2009-03-22 18:35:27

by Hugh Dickins

[permalink] [raw]
Subject: [PATCH next] sysfs: fix some bin_vm_ops errors

Commit 86c9508eb1c0ce5aa07b5cf1d36b60c54efc3d7a
"sysfs: don't block indefinitely for unmapped files" in linux-next
crashes the PowerMac G5 when X starts up.
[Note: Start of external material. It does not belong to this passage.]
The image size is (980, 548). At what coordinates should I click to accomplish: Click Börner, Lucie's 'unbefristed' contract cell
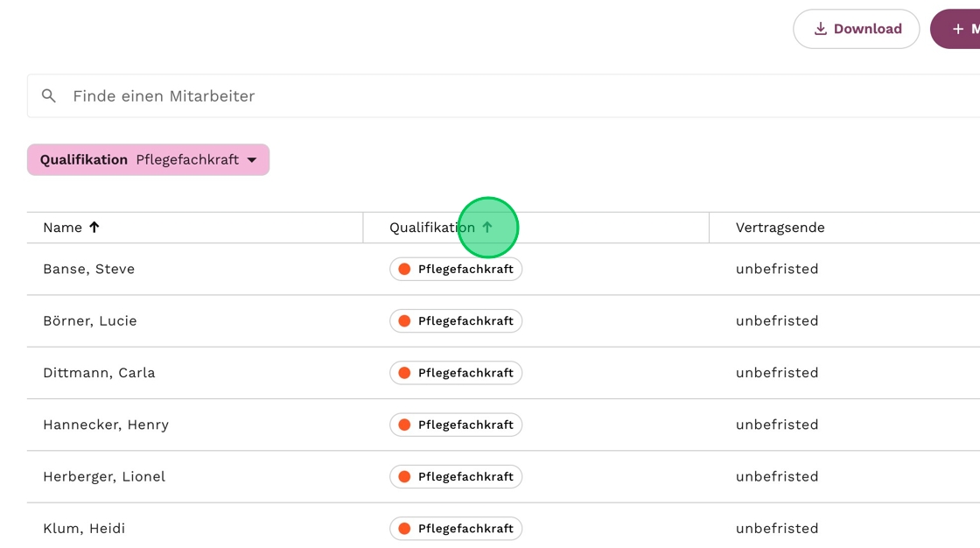776,320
It's caught out by the way
powerpc's pci_mmap of legacy_mem uses shmem_zero_setup(), substituting
a new vma->vm_file whose private_data no longer points to the bin_buffer
(substitution done because some versions of X crash if that mmap fails).
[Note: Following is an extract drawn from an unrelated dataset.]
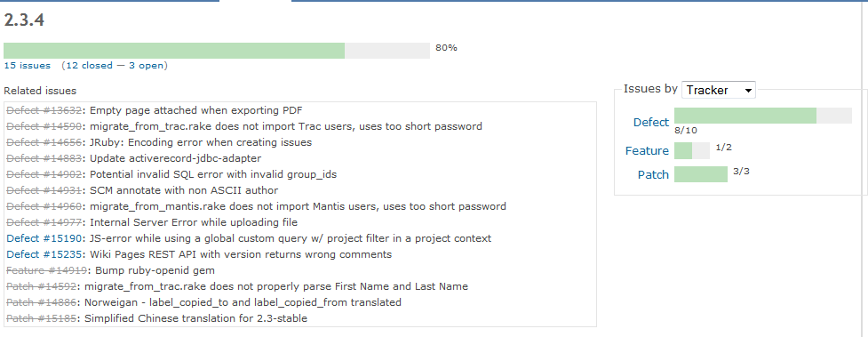Image resolution: width=868 pixels, height=337 pixels.
Task: Click the Defect 8/10 progress bar
Action: [763, 116]
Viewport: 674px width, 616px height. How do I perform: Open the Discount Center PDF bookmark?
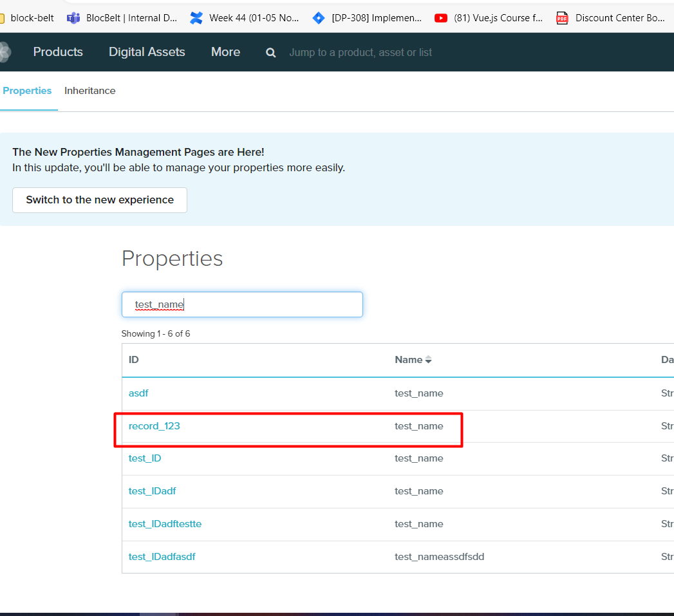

The fix to this is straightforward: the original vm_file is fput() in
that case, so this mmap won't block sysfs at all, so just don't switch
over to bin_vm_ops if vm_file has changed.
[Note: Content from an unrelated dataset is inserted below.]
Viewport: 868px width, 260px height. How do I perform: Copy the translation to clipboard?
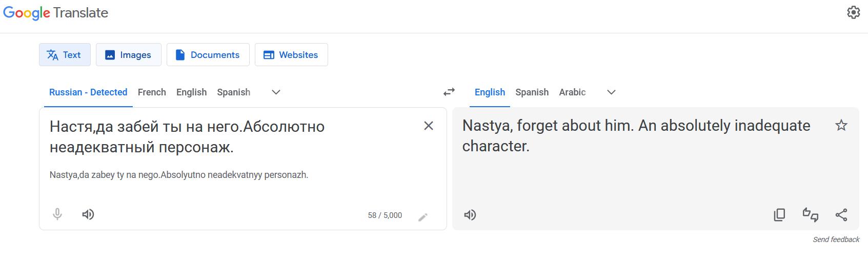779,215
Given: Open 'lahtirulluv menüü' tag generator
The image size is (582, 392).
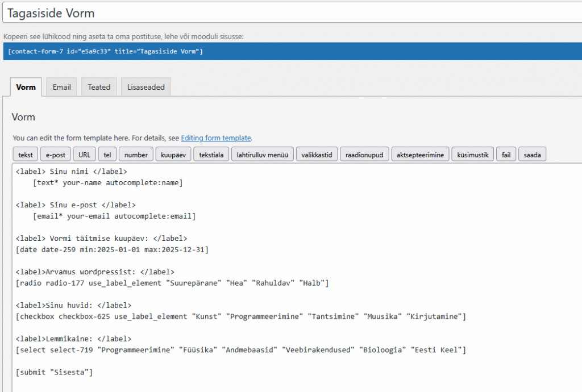Looking at the screenshot, I should [262, 155].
But more fixes made before realizing that was the problem:-

It should not be an error if bin_page_mkwrite() finds no underlying
page_mkwrite().

Check that a file already mmap'ed has the same underlying vm_ops
_before_ pointing vma->vm_ops at bin_vm_ops.

If the file being mmap'ed is a shmem/tmpfs file, don't fail the mmap
on CONFIG_NUMA=y, just because that has a set_policy and get_policy.
They probably won't be called, and it's not a disaster if they don't
work on sysfs. vm_ops->migrate? I couldn't find any example. Just
delete CONFIG_NUMA tests, easy enough to add stubs later if required.

Signed-off-by: Hugh Dickins <[email protected]>
---
I have only tested that X now starts up fine on the G5: I don't think
I've messed up the intent of your patch, but not tested it still works.

fs/sysfs/bin.c | 18 ++++++++----------
1 file changed, 8 insertions(+), 10 deletions(-)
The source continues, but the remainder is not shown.